An experiment class executes each added steps with following logic:

  1. Refresh project and settings from yaml file with manager instance using given project_context.
  2. If project data lacks "status" dictionary then it will be added.
  3. If status dictionary lacks step name then it will be added with None value
  4. Check preconditions:
    • if force flag is true, then skip precondition check (go to 5)
    • if step contains step.check_value and it is equal to self.project["status"][step.name] then the current step will be skipped (go to 1)
  5. If there is a logger function, then send a message about step start
  6. Execute step wrapped in Timer class
    • if step.check_p is defined and it's a function then run it. If step.check_p returns something then stop step execution, save result in self.project["status"][step.name] (go to 1)
    • if step.input is None them simply run step.cf(self.settings, self.project)
    • else there are some value in step.input then add it to step.cf as the last argument
  7. If there is a logger function, then send a message about step finishing
  8. If flag save_output is true, then save step return to self.settings[step.name], if step returned a dictionaly then save key, values pairs into self.settings dictionary.
  9. Check current step status with self.check_step(step, cf_results) method.
  10. Update project including saving project data to yaml file.
### Methods related to step checking

There is an additional verification with step.check_f function if it is provided for the step, otherwise step returns value will be saved in project["status"][step.name] variable, step.check_f should be usual core function that takes settings, project arguments and returns some value that be saved in project["status"][step.name] variable. After each step check logger_update_project is called, so you can update server value with it if send_to_server is True.

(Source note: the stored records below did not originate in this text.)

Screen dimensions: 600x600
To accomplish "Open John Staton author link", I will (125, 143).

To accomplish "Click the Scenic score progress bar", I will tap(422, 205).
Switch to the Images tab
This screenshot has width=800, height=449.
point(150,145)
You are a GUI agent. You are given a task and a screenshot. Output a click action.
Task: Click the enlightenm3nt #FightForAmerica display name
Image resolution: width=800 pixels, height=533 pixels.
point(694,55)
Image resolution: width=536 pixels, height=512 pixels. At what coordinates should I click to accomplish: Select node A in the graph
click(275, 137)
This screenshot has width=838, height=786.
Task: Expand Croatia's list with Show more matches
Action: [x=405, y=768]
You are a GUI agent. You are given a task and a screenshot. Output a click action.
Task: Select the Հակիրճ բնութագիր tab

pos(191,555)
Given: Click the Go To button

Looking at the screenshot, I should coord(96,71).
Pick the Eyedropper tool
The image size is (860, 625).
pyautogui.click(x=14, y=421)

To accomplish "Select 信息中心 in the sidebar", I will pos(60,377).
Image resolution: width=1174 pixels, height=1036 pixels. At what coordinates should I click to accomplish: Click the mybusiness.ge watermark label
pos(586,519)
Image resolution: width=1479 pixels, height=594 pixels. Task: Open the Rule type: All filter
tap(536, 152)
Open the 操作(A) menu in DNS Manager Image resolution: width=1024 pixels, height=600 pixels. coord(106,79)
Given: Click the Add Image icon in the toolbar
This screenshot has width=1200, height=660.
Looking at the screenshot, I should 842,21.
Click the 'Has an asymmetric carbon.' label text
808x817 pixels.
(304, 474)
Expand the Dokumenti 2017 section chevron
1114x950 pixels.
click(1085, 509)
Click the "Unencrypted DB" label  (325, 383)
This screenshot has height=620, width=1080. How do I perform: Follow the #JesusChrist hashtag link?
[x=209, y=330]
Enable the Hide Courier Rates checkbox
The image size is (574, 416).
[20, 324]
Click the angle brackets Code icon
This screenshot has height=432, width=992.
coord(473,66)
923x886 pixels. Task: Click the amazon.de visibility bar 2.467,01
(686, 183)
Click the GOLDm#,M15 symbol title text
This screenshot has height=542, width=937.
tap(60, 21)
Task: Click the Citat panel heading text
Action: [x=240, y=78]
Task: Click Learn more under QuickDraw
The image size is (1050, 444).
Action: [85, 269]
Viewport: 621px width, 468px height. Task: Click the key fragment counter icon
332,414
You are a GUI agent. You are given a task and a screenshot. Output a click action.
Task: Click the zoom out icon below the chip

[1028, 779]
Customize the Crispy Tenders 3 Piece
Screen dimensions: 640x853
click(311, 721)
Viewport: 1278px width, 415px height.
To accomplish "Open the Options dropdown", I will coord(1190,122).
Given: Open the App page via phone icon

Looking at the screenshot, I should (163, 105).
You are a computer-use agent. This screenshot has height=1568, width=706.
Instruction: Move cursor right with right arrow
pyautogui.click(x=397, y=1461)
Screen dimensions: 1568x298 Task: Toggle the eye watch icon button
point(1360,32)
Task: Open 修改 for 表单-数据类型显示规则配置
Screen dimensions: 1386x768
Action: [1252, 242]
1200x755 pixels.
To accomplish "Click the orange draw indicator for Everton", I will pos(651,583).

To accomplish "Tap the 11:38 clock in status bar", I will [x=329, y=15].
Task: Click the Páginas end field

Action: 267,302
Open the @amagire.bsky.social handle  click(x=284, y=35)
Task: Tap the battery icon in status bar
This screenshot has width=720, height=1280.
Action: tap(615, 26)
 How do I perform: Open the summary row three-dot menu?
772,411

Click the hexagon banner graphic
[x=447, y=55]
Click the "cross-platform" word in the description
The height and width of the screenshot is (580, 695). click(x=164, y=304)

Check step and returns None or result of checking:

exe_result = None
exp.check_step(step, exe_result)

Check ALL available steps with exp.check_step(step) and update project:

exp.check_avalibale_steps()

Set all step's statuses to None:

exp.reset_avaliable_steps()

Check only added steps:

exp.check_steps()
### Methods related to settings
  • exp.clear_settings(), set settings to None
  • exp.get_settings()
  • exp.remove_project_data, remove all project's files and folders listed in settings
### About logging

A Custom logger function interface, default logger funciton send data to self.settings["config"]["url_exe_update"] url.

logger_func(pid, exp_name, step_sid, step_name, status)

Upload step status to self.settings["config"]["url_status_update"]:

exp.logger_update_status(pid, step_name, status)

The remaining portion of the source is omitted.